One of the most widely read music journalists in the U.K. loses his hearing and very nearly his mind.
Not quite an autobiography, nor a focused memoir of illness, this tragic recollection by prolific rock journalist Coleman examines a lifetime’s worth of choices in the wake of a devastating illness. In his mid-40s, the author experienced a form of tinnitus so severe that he imagined the inside of his skull was occupied by “a tiny monkey playing a tiny pipe organ.” Stricken with sudden neurosensory hearing loss, a maddening syndrome with undiagnosable causes ranging from genetics to stroke, Coleman was understandably grief-stricken, given his profession. He punctuates his journey to his new existence with memories of his old one, the grim upbringing of a boy born in 1960, with many flashbacks focusing on the girl whom he loved from afar. The medical segments are harrowing, as Coleman describes in intimate detail procedures like having steroids injected directly into his inner ear.

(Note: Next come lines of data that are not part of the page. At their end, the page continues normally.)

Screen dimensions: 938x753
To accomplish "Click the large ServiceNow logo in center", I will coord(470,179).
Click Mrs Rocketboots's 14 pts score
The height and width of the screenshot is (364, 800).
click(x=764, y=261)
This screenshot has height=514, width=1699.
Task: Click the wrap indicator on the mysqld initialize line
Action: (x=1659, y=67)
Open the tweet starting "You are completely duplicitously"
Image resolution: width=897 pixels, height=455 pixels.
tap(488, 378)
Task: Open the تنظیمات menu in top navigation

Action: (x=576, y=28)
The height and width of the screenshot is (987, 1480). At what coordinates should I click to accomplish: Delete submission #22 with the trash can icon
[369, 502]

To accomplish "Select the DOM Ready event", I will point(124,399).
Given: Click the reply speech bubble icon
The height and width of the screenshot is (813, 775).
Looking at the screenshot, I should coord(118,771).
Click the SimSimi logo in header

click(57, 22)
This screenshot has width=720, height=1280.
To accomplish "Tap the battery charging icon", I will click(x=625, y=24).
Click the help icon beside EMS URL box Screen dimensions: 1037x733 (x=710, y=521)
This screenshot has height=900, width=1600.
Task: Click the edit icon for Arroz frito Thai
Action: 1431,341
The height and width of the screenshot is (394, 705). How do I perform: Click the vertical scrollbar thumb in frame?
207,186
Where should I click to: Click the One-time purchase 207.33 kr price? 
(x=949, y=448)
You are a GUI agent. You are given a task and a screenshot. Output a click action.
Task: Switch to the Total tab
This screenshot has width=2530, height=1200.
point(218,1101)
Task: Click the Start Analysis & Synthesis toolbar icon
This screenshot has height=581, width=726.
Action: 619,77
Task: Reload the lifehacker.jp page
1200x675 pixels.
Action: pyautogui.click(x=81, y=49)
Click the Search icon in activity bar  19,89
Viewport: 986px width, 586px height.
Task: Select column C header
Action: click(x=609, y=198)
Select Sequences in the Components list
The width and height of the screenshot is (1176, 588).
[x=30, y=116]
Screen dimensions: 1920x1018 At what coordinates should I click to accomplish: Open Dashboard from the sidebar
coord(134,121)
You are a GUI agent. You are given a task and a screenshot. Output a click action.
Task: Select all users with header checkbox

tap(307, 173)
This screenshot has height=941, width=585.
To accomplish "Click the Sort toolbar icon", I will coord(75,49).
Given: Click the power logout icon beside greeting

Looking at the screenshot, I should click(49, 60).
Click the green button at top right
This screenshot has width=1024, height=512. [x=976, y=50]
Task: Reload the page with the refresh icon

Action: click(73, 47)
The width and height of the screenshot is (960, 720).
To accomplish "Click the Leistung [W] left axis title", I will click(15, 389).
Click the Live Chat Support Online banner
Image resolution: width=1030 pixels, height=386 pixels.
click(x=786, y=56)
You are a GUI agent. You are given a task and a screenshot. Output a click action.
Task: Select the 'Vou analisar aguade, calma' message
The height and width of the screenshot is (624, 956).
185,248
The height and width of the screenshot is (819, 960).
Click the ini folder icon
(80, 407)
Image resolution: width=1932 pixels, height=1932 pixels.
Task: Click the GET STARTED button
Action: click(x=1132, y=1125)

Early on, he broached the topic of assisted suicide with his wife, who told him, “Don’t you DARE talk to me like that.” The teenage autobiographical segments are readable but unremarkable, but Coleman’s self-examination of his identity via music and his new interpretation of it are thoughtful and complex, recalling something of David Byrne’s rich How Music Works (2012). “What was really interesting was that, as I sat there shuddering and trickling, I began to hear the music better,” he writes. “Melody, metre, a little bit of timbre, the puffiest cloud of harmony. Yes, yes: that’s a trombone all right, not just a note. And I began to sense the tiniest swelling of architectural form in my head. You wouldn’t have called it the Taj Mahal, but equally, this was no papery squiggle.”
A disquieting but ultimately resilient reflection on the sound and the fury.